Item position rows:
********
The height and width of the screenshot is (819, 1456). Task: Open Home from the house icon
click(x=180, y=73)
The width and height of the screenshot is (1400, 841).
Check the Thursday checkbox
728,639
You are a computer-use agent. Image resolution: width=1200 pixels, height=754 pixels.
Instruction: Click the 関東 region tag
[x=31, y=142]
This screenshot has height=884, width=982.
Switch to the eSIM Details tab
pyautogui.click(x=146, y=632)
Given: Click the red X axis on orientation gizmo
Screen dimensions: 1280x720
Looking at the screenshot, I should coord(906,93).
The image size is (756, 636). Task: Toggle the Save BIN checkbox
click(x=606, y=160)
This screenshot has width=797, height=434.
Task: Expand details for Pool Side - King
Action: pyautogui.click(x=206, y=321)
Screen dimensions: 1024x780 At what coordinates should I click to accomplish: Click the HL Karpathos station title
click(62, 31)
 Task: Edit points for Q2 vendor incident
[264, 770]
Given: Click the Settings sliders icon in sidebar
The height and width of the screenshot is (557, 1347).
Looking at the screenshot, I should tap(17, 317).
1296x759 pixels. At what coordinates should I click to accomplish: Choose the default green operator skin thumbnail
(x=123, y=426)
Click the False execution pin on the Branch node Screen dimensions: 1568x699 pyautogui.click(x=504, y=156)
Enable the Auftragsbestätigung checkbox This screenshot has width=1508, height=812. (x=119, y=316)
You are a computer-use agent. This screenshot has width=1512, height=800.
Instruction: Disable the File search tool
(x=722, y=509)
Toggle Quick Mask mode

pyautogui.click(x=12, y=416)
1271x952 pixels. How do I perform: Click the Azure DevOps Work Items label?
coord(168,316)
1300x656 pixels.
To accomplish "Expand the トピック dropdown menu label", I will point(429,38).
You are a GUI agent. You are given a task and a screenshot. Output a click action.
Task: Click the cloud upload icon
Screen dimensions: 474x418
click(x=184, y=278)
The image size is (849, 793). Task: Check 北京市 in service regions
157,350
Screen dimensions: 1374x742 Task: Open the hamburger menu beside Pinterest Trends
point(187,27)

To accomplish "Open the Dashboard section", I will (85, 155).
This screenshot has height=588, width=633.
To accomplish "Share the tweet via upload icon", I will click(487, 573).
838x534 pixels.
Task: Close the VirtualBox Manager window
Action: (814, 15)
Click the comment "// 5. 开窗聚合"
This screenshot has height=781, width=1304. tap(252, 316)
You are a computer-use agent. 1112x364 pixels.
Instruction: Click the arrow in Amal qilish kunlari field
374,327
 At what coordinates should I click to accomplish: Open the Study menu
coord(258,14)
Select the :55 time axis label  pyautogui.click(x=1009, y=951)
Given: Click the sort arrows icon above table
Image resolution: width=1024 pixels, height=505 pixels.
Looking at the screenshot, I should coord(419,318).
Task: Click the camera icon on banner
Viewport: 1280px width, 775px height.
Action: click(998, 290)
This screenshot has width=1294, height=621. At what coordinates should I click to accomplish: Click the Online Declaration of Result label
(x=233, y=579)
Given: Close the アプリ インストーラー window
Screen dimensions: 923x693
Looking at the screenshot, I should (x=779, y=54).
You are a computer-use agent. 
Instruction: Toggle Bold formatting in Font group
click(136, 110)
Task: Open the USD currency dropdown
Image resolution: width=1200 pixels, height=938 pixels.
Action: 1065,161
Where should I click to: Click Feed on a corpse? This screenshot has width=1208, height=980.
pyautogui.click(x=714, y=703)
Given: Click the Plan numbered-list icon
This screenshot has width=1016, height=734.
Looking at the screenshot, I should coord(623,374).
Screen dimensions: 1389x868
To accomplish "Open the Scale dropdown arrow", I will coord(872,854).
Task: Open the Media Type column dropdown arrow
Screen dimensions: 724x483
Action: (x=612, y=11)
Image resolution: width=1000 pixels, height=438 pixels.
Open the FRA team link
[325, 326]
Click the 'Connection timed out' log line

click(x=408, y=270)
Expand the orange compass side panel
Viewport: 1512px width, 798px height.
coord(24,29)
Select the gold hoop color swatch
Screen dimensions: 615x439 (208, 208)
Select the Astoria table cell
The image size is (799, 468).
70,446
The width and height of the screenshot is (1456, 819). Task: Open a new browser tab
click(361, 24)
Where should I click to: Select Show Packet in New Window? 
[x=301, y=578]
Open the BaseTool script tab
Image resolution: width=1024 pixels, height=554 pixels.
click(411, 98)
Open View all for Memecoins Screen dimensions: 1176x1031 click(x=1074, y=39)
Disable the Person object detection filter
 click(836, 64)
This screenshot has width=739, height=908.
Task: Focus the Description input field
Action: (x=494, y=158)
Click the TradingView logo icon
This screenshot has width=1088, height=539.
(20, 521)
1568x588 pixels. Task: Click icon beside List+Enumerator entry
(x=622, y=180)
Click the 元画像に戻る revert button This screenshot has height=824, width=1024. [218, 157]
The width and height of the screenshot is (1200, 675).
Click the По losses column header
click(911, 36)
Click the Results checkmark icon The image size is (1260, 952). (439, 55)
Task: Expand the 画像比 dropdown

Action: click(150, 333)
********
_AIM_. Reproduce the rows above verbatim, from the line with "Select the :55" to the line with "Open View all", including both of those lines.

_SOLUTION_.
Select the :55 time axis label  pyautogui.click(x=1009, y=951)
Given: Click the sort arrows icon above table
Image resolution: width=1024 pixels, height=505 pixels.
Looking at the screenshot, I should coord(419,318).
Task: Click the camera icon on banner
Viewport: 1280px width, 775px height.
Action: click(998, 290)
This screenshot has width=1294, height=621. At what coordinates should I click to accomplish: Click the Online Declaration of Result label
(x=233, y=579)
Given: Close the アプリ インストーラー window
Screen dimensions: 923x693
Looking at the screenshot, I should (x=779, y=54).
You are a computer-use agent. 
Instruction: Toggle Bold formatting in Font group
click(136, 110)
Task: Open the USD currency dropdown
Image resolution: width=1200 pixels, height=938 pixels.
Action: 1065,161
Where should I click to: Click Feed on a corpse? This screenshot has width=1208, height=980.
pyautogui.click(x=714, y=703)
Given: Click the Plan numbered-list icon
This screenshot has width=1016, height=734.
Looking at the screenshot, I should coord(623,374).
Screen dimensions: 1389x868
To accomplish "Open the Scale dropdown arrow", I will coord(872,854).
Task: Open the Media Type column dropdown arrow
Screen dimensions: 724x483
Action: (x=612, y=11)
Image resolution: width=1000 pixels, height=438 pixels.
Open the FRA team link
[325, 326]
Click the 'Connection timed out' log line

click(x=408, y=270)
Expand the orange compass side panel
Viewport: 1512px width, 798px height.
coord(24,29)
Select the gold hoop color swatch
Screen dimensions: 615x439 (208, 208)
Select the Astoria table cell
The image size is (799, 468).
70,446
The width and height of the screenshot is (1456, 819). Task: Open a new browser tab
click(361, 24)
Where should I click to: Select Show Packet in New Window? 
[x=301, y=578]
Open the BaseTool script tab
Image resolution: width=1024 pixels, height=554 pixels.
click(411, 98)
Open View all for Memecoins Screen dimensions: 1176x1031 click(x=1074, y=39)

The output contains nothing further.